Zomato is likely to raise $750 million to $1 billion through its planned initial public offering (IPO) – without investor exits or share sales, sources told The Economic Times.
The food delivery startup would be among the first Indian tech startups to go public in 2021.
Sources told the paper that Zomato co-founder and CEO Deepinder Goyal had told employees that the IPO would “most probably be 100 percent primary offering,” as investors would want to keep long term “upshot from the stock” in mind.
“This means the company will end up raising more capital, rather than shareholders offloading stock in the open market,” Goyal said while addressing staff during a town hall this week.
Moneycontrol could not independently verify the report.
"No existing shareholder is willing to sell any shares in our IPO… People think that Zomato will be a $50 billion company in five years (I hope) and it will be unwise to sell shares right now,” Goyal added.
Zomato’s existing investors include names such as Tiger Global, Temasek Holdings, Sequoia Capital and Info Edge (India). Their decision to not sell shares at IPO means that they, and other investors, would not make returns immediately, the report noted.

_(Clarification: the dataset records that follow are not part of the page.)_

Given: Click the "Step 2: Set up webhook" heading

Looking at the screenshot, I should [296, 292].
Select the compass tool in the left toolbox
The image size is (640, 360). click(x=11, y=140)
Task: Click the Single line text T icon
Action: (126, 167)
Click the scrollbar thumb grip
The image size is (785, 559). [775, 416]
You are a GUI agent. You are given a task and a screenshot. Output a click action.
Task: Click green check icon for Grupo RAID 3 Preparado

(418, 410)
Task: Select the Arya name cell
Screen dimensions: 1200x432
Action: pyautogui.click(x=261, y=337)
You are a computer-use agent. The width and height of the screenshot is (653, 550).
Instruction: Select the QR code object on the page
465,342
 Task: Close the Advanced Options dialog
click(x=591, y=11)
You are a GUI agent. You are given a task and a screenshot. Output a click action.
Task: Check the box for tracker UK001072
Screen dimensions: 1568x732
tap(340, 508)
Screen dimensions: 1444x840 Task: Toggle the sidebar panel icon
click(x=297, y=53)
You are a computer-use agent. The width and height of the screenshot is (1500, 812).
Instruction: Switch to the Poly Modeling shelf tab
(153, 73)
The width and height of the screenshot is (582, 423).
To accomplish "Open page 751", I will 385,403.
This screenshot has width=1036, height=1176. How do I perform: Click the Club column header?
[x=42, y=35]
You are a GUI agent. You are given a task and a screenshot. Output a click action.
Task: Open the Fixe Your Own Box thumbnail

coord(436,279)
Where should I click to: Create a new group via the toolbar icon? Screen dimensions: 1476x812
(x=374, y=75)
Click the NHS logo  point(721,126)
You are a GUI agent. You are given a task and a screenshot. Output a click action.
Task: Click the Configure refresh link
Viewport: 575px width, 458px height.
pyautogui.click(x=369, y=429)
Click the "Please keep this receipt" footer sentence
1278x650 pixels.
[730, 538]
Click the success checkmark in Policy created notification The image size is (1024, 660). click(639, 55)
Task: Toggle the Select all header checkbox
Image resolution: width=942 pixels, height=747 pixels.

Zomato is expected to launch its IPO around June 2021 for a valuation of $6-8 billion. Its Investors’ backing will help against strong competition from Swiggy – which is also raising fresh capital of $800 million.
Zomato did not respond to queries, the report said.
Moneycontrol first reported on August 9, 2020 that Zomato was looking to clinch big-ticket investments from the likes of Tiger Global and Temasek ahead of a targeted IPO next year. The report also indicated that the firm was looking to reduce its cash burn and get closer to profits.
The Gurugram-based online restaurant aggregator and its main competitor Swiggy have struggled like other businesses because of the downturn from the COVID-19 pandemic.
Zomato laid off workers, cut salaries and withdrew from a raft of cities during the lockdown. But, it has since recast its business, including sharply reducing discounts for food delivery and introducing contactless dining, to survive the economic fallout of the pandemic.